Articulating the strategic value of people analytics

A crucial step in developing your people analytics capability

“Data is the new oil” and “human capital is the number-one success factor organizations,” yet HR receives only 5% of big data investment. If you feel that these quotes don’t add up, you’re not alone. Often, HR is criticized for a lack of business acumen, and nowhere is that more telling than in the field of People Analytics: HR is sitting on a mountain of gold (data), but is somehow incapable of capitalizing on it. What gives?

Strong focus on symptoms hides the root cause

When talking People Analytics – the cross-section of data, analytics, people, and decision making – we generally speak of it as a promising, must-have capability. And rightly so, as it can serve as the stepping stone to a “data-driven HR function” that can see eye to eye with data-driven colleagues in other functions (e.g. finance, marketing, supply chain). Conversation then quickly flows to the common challenges of founding a strong People Analytics capability: not having the right data quality, not having the right IT landscape, and (occasionally) not having the right skills onboard to effectively tackle GDPR and privacy-related challenges.

These challenges require effort and skills to fix, but they are fixable. Our colleagues in other parts of the business have proven that. However, fixing them requires a strong business case in order to procure the necessary investments, and the data clearly shows that procuring these investments is not happening. Why not?

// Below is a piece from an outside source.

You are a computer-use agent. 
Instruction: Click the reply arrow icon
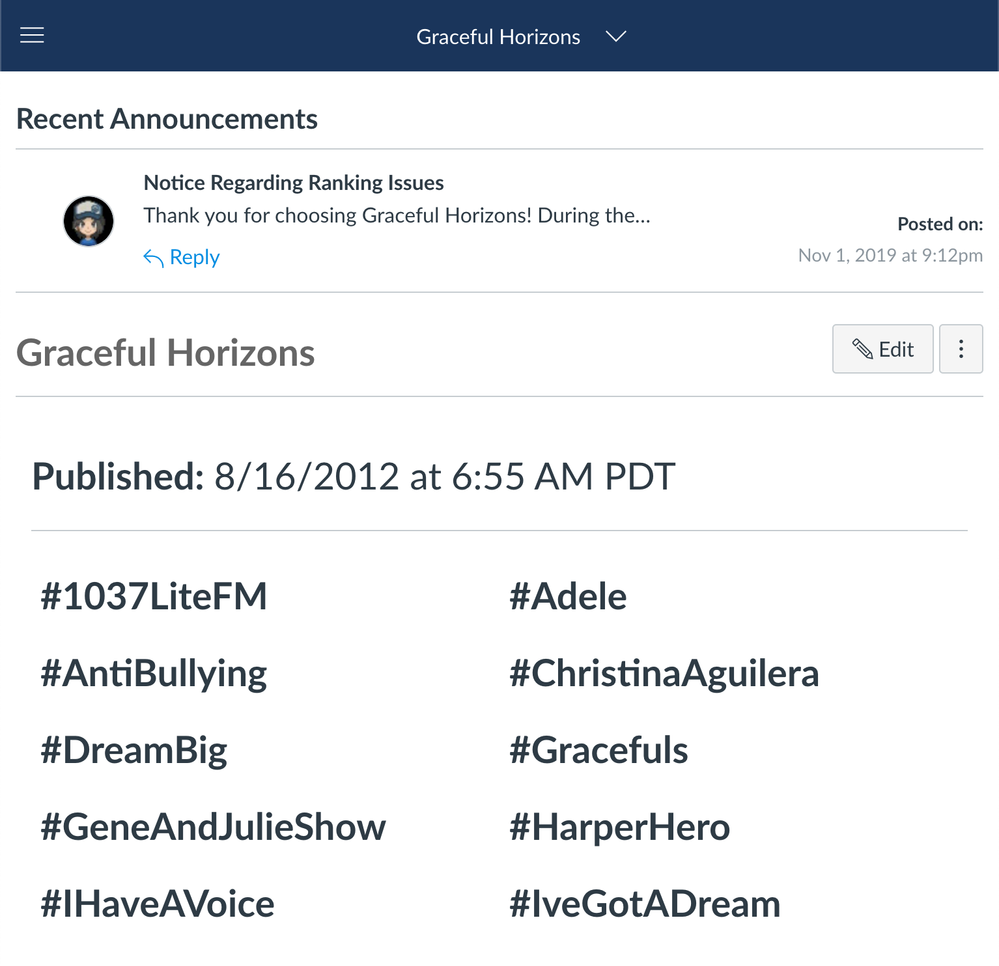click(153, 259)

We believe it is because HR is focused on symptoms rather than the root-cause,
forgetting to articulate the strategic value of People Analytics.

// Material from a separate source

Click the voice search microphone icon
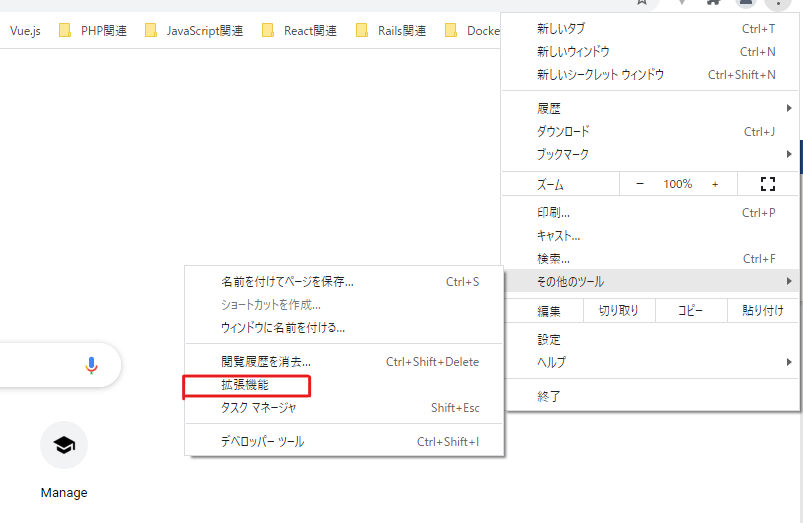The width and height of the screenshot is (803, 523). pyautogui.click(x=91, y=365)
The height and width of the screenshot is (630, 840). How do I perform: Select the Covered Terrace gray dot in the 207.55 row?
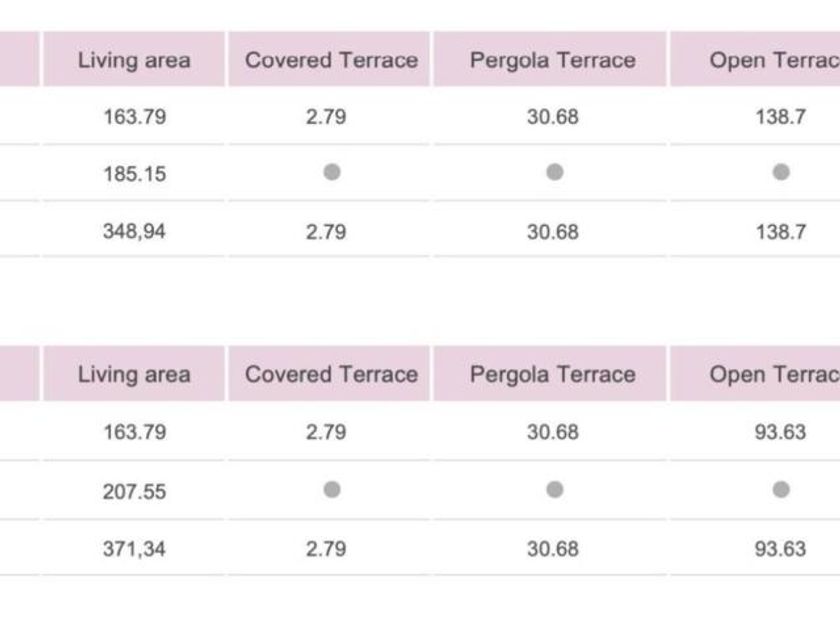click(x=332, y=489)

It might be a side effect of wanting to provide immediate value, making us jump straight into use-case territory. Can we improve employee retention? Can we improve sales effectiveness? Can we improve workforce planning? These are useful questions to ask (and depending on your context they might be brilliant questions to ask), but there’s real value in a taking a step back and first sketching out the bigger goal: what strategic value will you deliver?

What’s your value proposition and who’s buying?

To borrow a useful framing mechanism from Marketing, consider what the value proposition of your People Analytics capability should be. What are you working towards? Are you improving employees’ performance through People Analytics? Are you creating better managers? Accelerating your organizational transformation? It helps being clear what your overarching goal is to ensure the right executive attention.

Clarity on your value proposition will also lead you to think more clearly about who should be “buying”: who can act upon the insights you will be generating? Typically, your overall stakeholder field will be a lot more sizeable and complex, but your actual “buyer” should be the person that can act upon the insights you generate. If your objective is to build better managers – managers are obviously your client base. If you’re accelerating your transformation, you’ll have a smaller group of senior leadership as clients. This will not only help you deliver your first use case, but more importantly, it will help you deliver your second, and your third, et cetera. Articulating a clear value proposition gives immediate clarity on who your most important stakeholders are.

If your value proposition aligns with your organization’s strategy, you’ve also identified the right narrative for your business case. Now you’ll be able to have a much better conversation on what use case to start with and importantly, it allows you to retain momentum by being keeping focus on the bigger picture.

Conclusion

It is useful to start lean and to go exploring, but without embedding that into a larger story of what strategic value you will deliver, you will lose out on executive attention and momentum. Because whether or not you succeed in your efforts to deliver a great use case, if you don’t have a clear articulation of 1) how that’s linked to business & HR strategy and 2) what’s next for the People Analytics capability, it is a one-time success only and you will surely miss out on “bigger and better” investments to tackle “bigger and better” challenges. HR is in possession of a lot of valuable goods, it’s time to start working on it.